Miodrag afferra alcune radici e si issa sulla riva, iniziando a sputacchiare acqua nerastra.
"Se volevi un po' d'acqua potevi chiedere a Delorean" commenta Fiona, togliendogli di dosso alcune alghe.

lunedì 3 agosto 2015

0067 - trappola di fango

Miodrag estrae la spada e si fa strada tra la bassa vegetazione, creando un passaggio per i compagni. Già dopo pochi metri la luce si affievolisce e l'umidità comincia a salire, mentre nugoli di zanzare iniziano a ronzare attorno agli avventurieri.
"Proviamo questo unguento miracoloso" propone Fiona, estraendo dalla tasca la boccetta comprata in erboristeria e cominciando a cospargersi di lozione. Anche gli altri si fermano e si spalmano il repellente.
"Funziona benissimo!" esclama la ladra, notando che gli insetti si tengono a debita distanza. "Vale ogni moneta spesa".
"Alla fin fine il costo non era così elevato" conviene Miodrag. "Dovrò scusarmi con l'erborista".
Il gruppo si addentra tra la vegetazione lussureggiante, tranciando rami e felci con la spada e fermandosi spesso a saggiare il terreno.
"Ma perché vi fermate ad ogni piè sospinto?" sbraita Zigfrid, sbuffando infastidito. "Con il mio sistema si fa prima".
Il mago si sposta in testa alla fila e comincia ad avanzare battendo il terreno davanti a sé con il suo bastone. Gli altri, dopo essersi scambiati alcune occhiate dubbiose, iniziano a seguirlo a breve distanza.
"Visto? Così è più veloce!" esclama l'halfling, saltando una piccola pozza di acqua limacciosa. I suoi piedi atterrano sul terreno asciutto, che per un momento sembra reggere.
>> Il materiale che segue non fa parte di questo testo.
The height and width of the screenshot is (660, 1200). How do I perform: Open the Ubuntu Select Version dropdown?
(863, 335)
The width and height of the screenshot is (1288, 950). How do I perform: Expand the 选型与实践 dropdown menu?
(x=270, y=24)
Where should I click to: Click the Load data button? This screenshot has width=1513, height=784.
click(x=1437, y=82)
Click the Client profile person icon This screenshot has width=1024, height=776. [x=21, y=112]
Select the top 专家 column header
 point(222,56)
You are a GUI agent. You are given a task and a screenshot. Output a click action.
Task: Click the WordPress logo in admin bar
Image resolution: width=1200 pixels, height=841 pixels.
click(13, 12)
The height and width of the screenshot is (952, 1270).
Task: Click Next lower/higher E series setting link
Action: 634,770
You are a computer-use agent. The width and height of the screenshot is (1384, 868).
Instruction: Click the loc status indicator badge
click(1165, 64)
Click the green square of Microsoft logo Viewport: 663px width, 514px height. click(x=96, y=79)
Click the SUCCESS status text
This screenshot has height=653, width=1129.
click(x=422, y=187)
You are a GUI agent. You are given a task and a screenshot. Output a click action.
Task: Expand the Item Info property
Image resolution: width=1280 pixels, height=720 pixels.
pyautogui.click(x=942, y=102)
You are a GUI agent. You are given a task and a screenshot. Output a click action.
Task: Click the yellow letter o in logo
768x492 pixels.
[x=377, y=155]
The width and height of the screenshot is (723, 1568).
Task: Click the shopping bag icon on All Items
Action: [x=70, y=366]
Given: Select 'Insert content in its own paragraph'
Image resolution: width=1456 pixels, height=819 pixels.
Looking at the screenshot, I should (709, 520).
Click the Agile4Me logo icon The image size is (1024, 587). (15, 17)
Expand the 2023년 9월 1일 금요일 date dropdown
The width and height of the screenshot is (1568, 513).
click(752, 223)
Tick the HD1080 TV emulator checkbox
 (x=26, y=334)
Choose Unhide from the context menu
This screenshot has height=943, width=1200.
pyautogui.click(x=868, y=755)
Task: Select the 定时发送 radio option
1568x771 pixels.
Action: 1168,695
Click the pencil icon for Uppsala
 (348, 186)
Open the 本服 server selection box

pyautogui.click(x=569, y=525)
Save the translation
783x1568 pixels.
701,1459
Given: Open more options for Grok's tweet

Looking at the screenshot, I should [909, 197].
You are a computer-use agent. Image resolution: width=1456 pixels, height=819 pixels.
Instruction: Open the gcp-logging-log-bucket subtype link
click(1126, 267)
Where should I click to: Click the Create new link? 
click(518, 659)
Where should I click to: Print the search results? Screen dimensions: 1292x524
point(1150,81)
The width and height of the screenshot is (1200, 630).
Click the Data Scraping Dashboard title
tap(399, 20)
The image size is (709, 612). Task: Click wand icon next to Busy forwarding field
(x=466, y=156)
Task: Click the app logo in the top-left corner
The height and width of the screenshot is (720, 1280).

Poi d'improvviso lo strato superficiale cede ed il fango inghiotte gli stivali, i polpacci e le cosce del povero mago.
Zigfrid comincia ad agitarsi nel tentativo di liberare le gambe, ottenendo solamente di sprofondare fino alla vita. "Aiutatemi, maledizione!"
Mentre Delorean e Fiona si guardano preoccupati, Miodrag si siede su un tronco ed inizia a ridere. "Davvero ottimo il tuo metodo! Sempre che il tuo scopo fosse finire nelle sabbie mobili, anziché di evitarle!"
Zigfrid risponde con una sequela di imprecazioni, nel frattempo la ladra recupera una corda dallo zaino e gliela lancia. Entrambi iniziano a tirare, ma il fango esercita una forte resistenza e rende vano il tentativo di salvataggio.
"Dai qua" ringhia il chierico, strappando dalle mani della mezzelfa la fune. Dopo averla fatta passare attorno al tronco di un albero, il mezzorco con un rapido gesto se la avvolge all'avambraccio e tira con entrambe le mani. I muscoli si tendono nello sforzo mentre la corda comincia a sfregare contro la corteccia. L'inguine di Zigfrid riemerge di pochi centimetri, poi tutti sentono un sonoro schiocco. Zolle di terra volano da tutte le parti quando le radici si sollevano perdendo la presa sul terreno. L'albero frana in avanti e si schianta al suolo, mancando Delorean di pochi centimetri.
"Ma stai cercando di aiutarlo o di ammazzarlo?" esclama ridendo lo spadaccino mentre si alza e si dirige verso l'albero caduto. Con l'aiuto di Fiona disincastra la corda impigliata nelle radici, se la lega attorno alla spalla e, gettando tutto il suo peso in avanti, inizia ad allontanarsi dal mago tra la bassa vegetazione. La figura di Zigfrid riaffiora pian piano dal fango, lasciandosi dietro due profondi solchi.
"Grazie dell'aiuto" borbotta Zigfrid.
"Ritorniamo al vecchio metodo?" ridacchia Miodrag, osservando il mago che schiocca le dita e pronuncia un paio di parole in draconico. La melma comincia a staccarsi dai vestiti e cade a terra con un sonoro splat.
"Bel siparietto" commenta la ladra, lanciando un'occhiataccia all'halfling. "Possiamo rimetterci in marcia o vuoi giocare ancora un po' con il fango?"